*** Opening of Given records ***

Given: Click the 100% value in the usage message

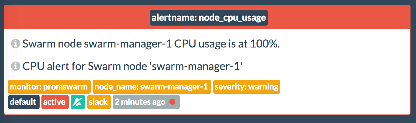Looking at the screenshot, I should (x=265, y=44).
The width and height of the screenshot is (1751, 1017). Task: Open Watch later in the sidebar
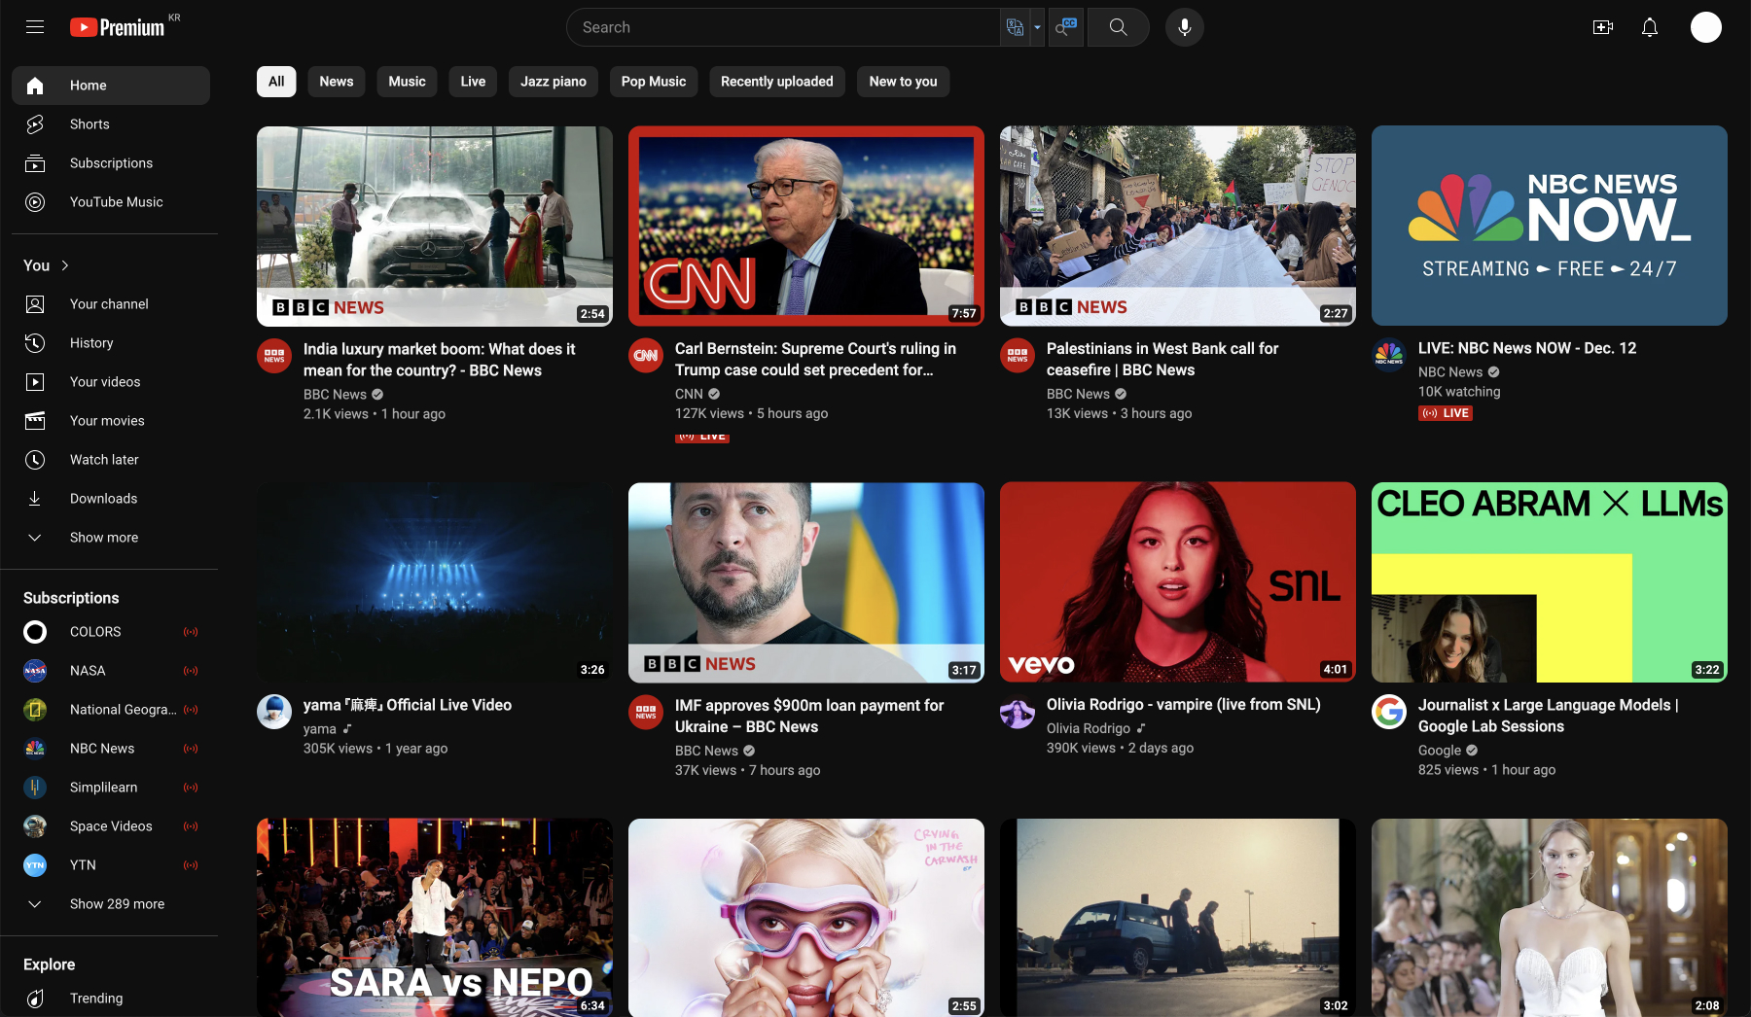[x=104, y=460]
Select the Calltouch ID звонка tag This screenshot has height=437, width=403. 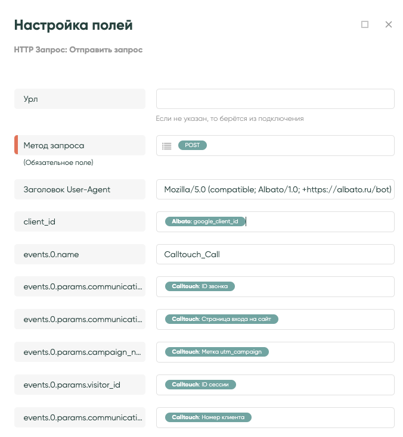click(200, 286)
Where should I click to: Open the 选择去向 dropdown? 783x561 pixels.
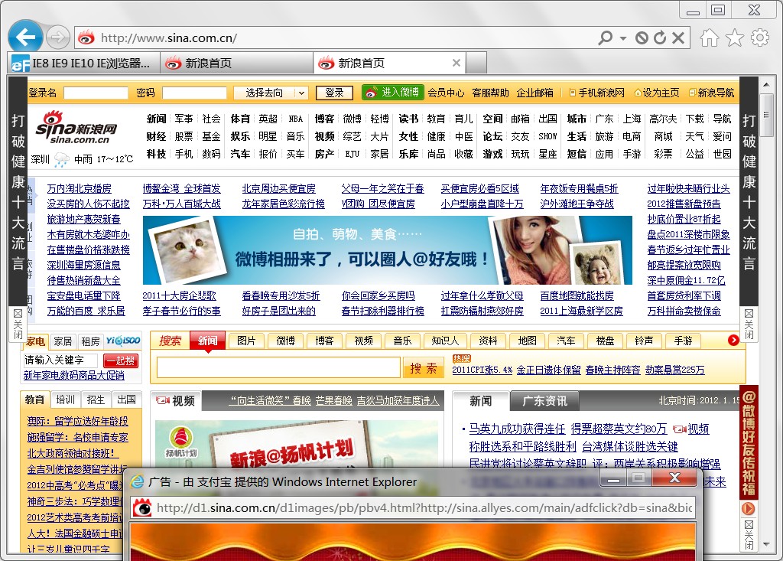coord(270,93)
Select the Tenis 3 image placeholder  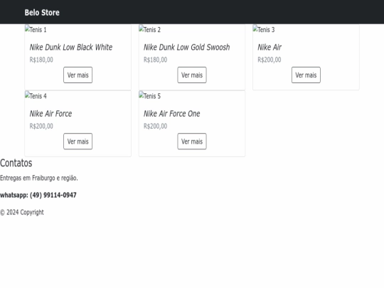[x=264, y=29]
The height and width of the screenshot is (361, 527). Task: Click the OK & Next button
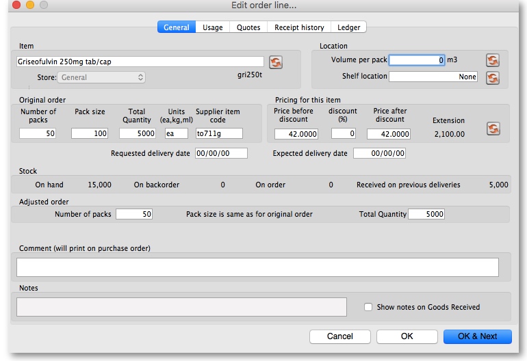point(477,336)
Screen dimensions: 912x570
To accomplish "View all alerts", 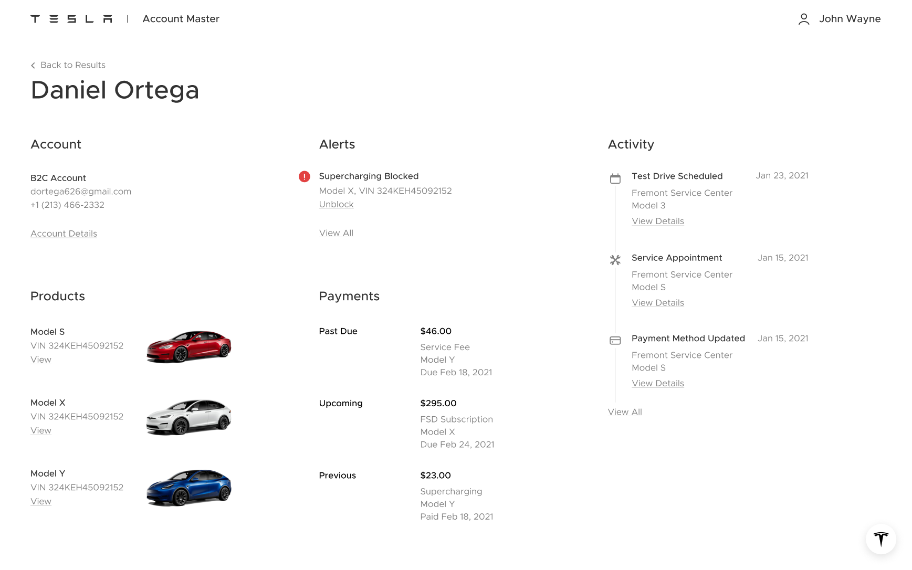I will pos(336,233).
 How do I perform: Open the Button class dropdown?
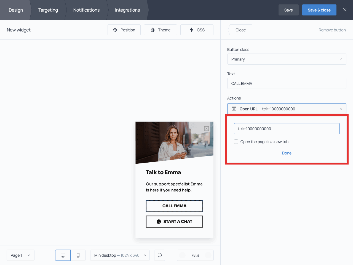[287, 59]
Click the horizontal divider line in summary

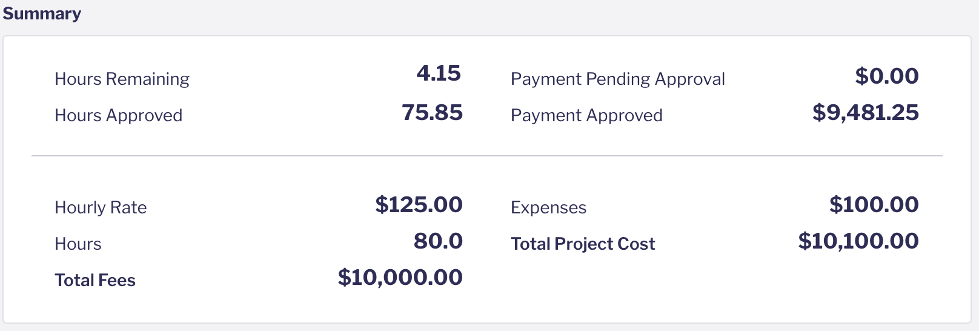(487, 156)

*** Close of Given records ***

§ Aim of the task:
All pictures must be left out. Reproduce exactly the lines from the one containing "How do I perform: Open" to the final line of the entries.

§ Result of this task:
 How do I perform: Open the Button class dropdown?
[287, 59]
Click the horizontal divider line in summary

(487, 156)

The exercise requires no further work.